**Task:** Put every line of the data below into a Markdown table with the columns Row and Line, numbering the rows in order and leaving out blank lines.

**Record set:**

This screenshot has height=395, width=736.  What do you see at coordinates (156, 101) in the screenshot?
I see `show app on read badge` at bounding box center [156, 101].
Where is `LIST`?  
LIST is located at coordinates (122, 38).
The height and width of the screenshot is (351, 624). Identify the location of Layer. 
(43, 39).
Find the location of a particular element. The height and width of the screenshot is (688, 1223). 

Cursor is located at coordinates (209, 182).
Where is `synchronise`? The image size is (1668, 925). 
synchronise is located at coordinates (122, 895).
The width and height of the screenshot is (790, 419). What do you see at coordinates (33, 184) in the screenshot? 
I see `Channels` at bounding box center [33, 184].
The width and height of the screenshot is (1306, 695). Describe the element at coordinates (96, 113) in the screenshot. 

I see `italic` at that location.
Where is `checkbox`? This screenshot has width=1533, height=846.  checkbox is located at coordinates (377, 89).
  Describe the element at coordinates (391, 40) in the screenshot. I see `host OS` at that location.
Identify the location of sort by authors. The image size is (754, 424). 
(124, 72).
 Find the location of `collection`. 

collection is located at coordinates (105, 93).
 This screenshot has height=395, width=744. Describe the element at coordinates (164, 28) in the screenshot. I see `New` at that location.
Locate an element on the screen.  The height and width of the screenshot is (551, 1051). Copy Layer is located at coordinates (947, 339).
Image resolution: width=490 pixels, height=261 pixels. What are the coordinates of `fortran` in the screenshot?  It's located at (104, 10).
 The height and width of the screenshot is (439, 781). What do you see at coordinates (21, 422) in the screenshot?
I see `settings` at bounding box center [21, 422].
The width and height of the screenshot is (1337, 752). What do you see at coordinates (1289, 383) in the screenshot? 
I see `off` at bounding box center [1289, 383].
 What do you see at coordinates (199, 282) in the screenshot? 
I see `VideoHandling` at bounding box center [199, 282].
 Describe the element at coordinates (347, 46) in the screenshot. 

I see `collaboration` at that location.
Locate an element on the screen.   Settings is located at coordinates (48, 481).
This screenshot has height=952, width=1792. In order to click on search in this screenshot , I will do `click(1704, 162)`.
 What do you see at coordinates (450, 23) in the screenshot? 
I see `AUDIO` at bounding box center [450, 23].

**Solution for this task:**
| Row | Line |
|---|---|
| 1 | This screenshot has height=395, width=736.  What do you see at coordinates (156, 101) in the screenshot? |
| 2 | I see `show app on read badge` at bounding box center [156, 101]. |
| 3 | Where is `LIST`?   |
| 4 | LIST is located at coordinates (122, 38). |
| 5 | The height and width of the screenshot is (351, 624). Identify the location of Layer.  |
| 6 | (43, 39). |
| 7 | Find the location of a particular element. The height and width of the screenshot is (688, 1223).  |
| 8 | Cursor is located at coordinates (209, 182). |
| 9 | Where is `synchronise`? The image size is (1668, 925).  |
| 10 | synchronise is located at coordinates (122, 895). |
| 11 | The width and height of the screenshot is (790, 419). What do you see at coordinates (33, 184) in the screenshot?  |
| 12 | I see `Channels` at bounding box center [33, 184]. |
| 13 | The width and height of the screenshot is (1306, 695). Describe the element at coordinates (96, 113) in the screenshot.  |
| 14 | I see `italic` at that location. |
| 15 | Where is `checkbox`? This screenshot has width=1533, height=846.  checkbox is located at coordinates (377, 89). |
| 16 |   Describe the element at coordinates (391, 40) in the screenshot. I see `host OS` at that location. |
| 17 | Identify the location of sort by authors. The image size is (754, 424).  |
| 18 | (124, 72). |
| 19 |  Find the location of `collection`.  |
| 20 | collection is located at coordinates (105, 93). |
| 21 |  This screenshot has height=395, width=744. Describe the element at coordinates (164, 28) in the screenshot. I see `New` at that location. |
| 22 | Locate an element on the screen.  The height and width of the screenshot is (551, 1051). Copy Layer is located at coordinates (947, 339). |
| 23 | Image resolution: width=490 pixels, height=261 pixels. What are the coordinates of `fortran` in the screenshot?  It's located at (104, 10). |
| 24 |  The height and width of the screenshot is (439, 781). What do you see at coordinates (21, 422) in the screenshot? |
| 25 | I see `settings` at bounding box center [21, 422]. |
| 26 | The width and height of the screenshot is (1337, 752). What do you see at coordinates (1289, 383) in the screenshot?  |
| 27 | I see `off` at bounding box center [1289, 383]. |
| 28 |  What do you see at coordinates (199, 282) in the screenshot?  |
| 29 | I see `VideoHandling` at bounding box center [199, 282]. |
| 30 |  Describe the element at coordinates (347, 46) in the screenshot.  |
| 31 | I see `collaboration` at that location. |
| 32 | Locate an element on the screen.   Settings is located at coordinates (48, 481). |
| 33 | This screenshot has height=952, width=1792. In order to click on search in this screenshot , I will do `click(1704, 162)`. |
| 34 |  What do you see at coordinates (450, 23) in the screenshot?  |
| 35 | I see `AUDIO` at bounding box center [450, 23]. |